### Task details
In the records that follow, show each line where the word "agent" is present.

### Dataset entries
..............................
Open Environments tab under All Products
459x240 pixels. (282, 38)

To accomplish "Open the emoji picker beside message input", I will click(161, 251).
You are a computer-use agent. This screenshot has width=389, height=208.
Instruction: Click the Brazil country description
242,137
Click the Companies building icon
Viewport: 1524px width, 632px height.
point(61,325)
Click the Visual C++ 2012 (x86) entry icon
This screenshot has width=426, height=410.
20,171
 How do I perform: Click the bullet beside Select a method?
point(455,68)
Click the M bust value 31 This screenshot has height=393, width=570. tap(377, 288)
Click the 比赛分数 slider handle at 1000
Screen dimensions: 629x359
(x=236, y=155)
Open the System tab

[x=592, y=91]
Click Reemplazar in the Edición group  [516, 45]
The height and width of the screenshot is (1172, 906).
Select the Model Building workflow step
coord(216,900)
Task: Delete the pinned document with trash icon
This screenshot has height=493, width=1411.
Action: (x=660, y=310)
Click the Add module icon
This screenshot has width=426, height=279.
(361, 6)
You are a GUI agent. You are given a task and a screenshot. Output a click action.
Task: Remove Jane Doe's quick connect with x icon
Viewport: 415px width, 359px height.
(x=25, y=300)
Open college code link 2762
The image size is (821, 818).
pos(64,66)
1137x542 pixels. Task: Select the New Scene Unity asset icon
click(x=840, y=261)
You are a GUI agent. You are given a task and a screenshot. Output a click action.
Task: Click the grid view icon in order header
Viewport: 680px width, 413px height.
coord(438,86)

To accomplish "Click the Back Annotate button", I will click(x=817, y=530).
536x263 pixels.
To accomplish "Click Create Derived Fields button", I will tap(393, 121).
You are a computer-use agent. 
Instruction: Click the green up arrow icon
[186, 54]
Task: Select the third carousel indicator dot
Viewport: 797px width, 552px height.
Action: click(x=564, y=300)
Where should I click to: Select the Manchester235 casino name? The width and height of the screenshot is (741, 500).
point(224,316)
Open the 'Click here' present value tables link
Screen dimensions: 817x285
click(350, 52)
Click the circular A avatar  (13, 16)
..............................
### Response area
You are a computer-use agent. This screenshot has width=389, height=208.
You are a GUI agent. You are given a task and a screenshot. Output a click action.
You are a GUI agent. You are given a task and a screenshot. Output a click action.
You are a computer-use agent. 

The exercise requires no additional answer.